#### Records shown

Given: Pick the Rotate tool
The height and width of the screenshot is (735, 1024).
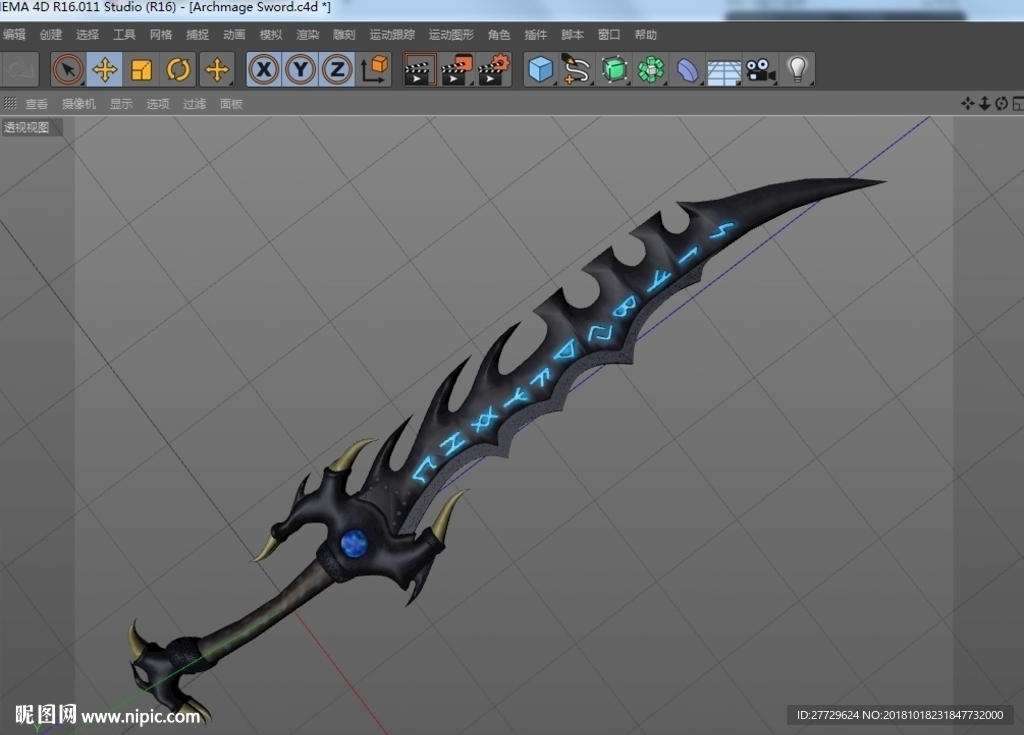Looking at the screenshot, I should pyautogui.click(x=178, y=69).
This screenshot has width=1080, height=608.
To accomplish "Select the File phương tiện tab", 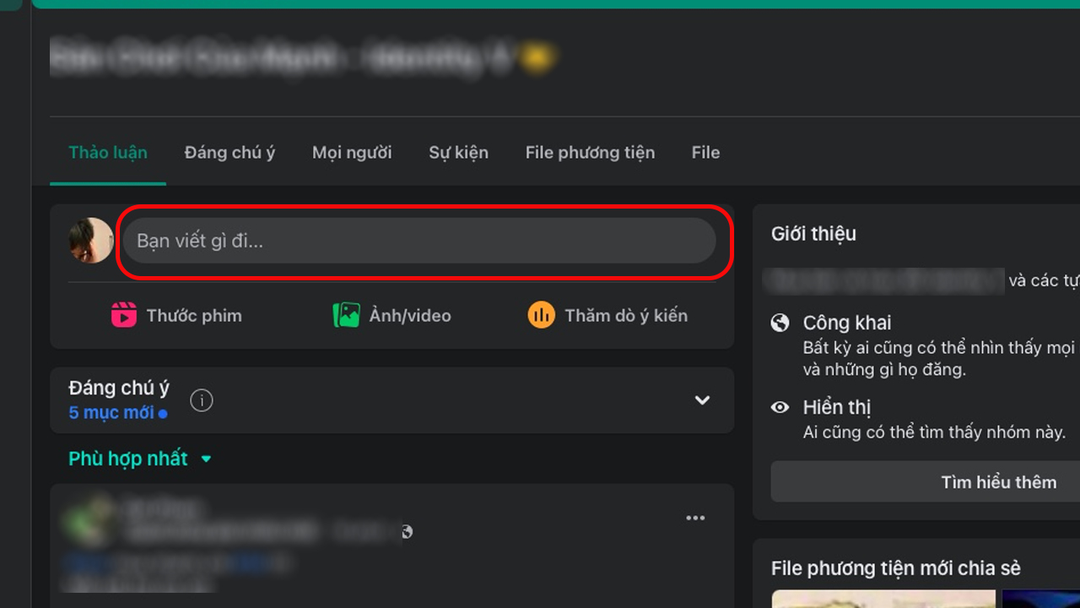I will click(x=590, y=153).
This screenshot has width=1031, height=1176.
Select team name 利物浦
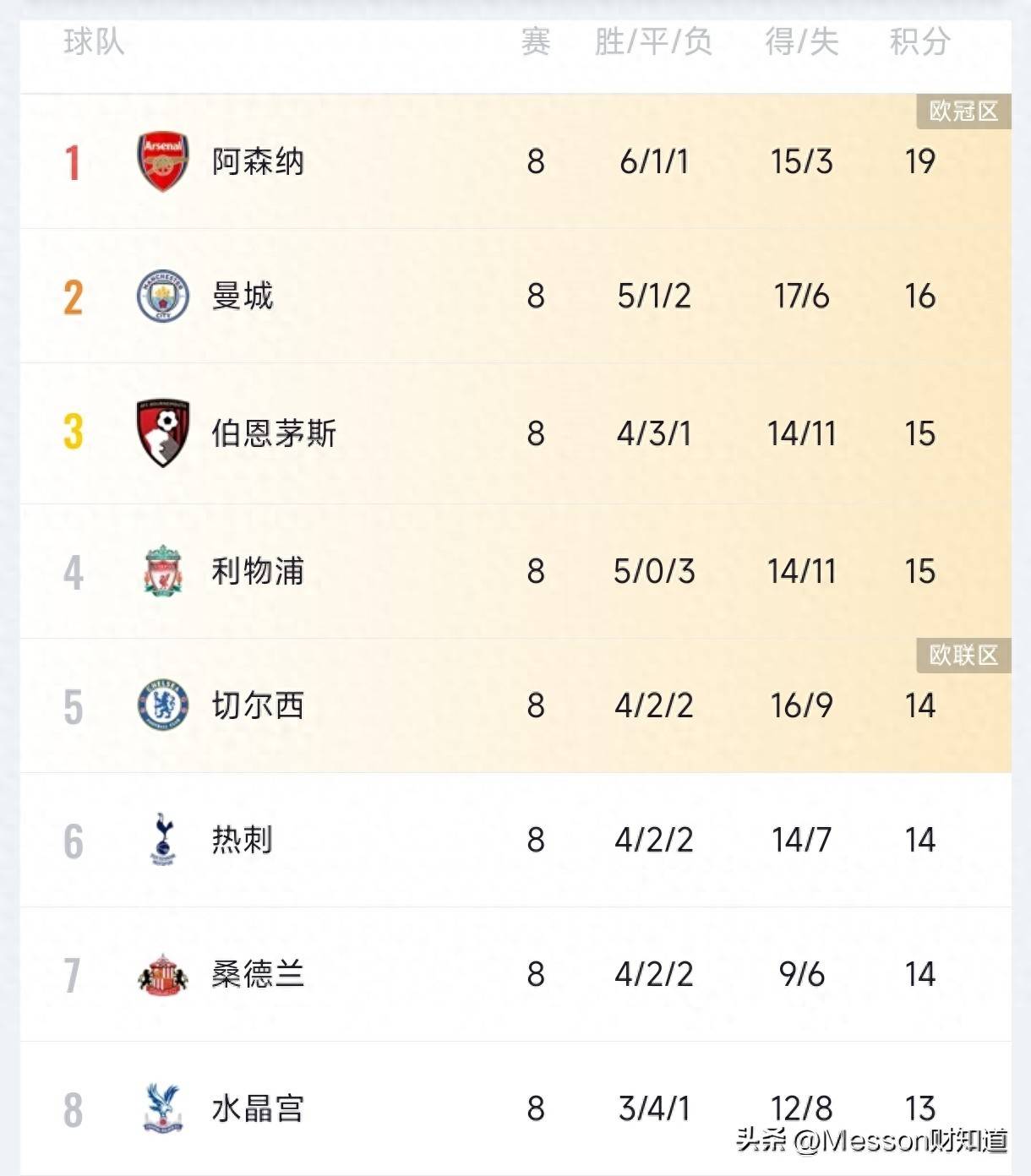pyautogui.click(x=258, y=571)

#### Aim of the exercise
All lines above between the line that contains "This screenshot has width=1031, height=1176." and the last line of the entries, both included, must be transcribed exactly. No pictures are to appear.

#### Solution for this exercise
This screenshot has width=1031, height=1176.
Select team name 利物浦
pyautogui.click(x=258, y=571)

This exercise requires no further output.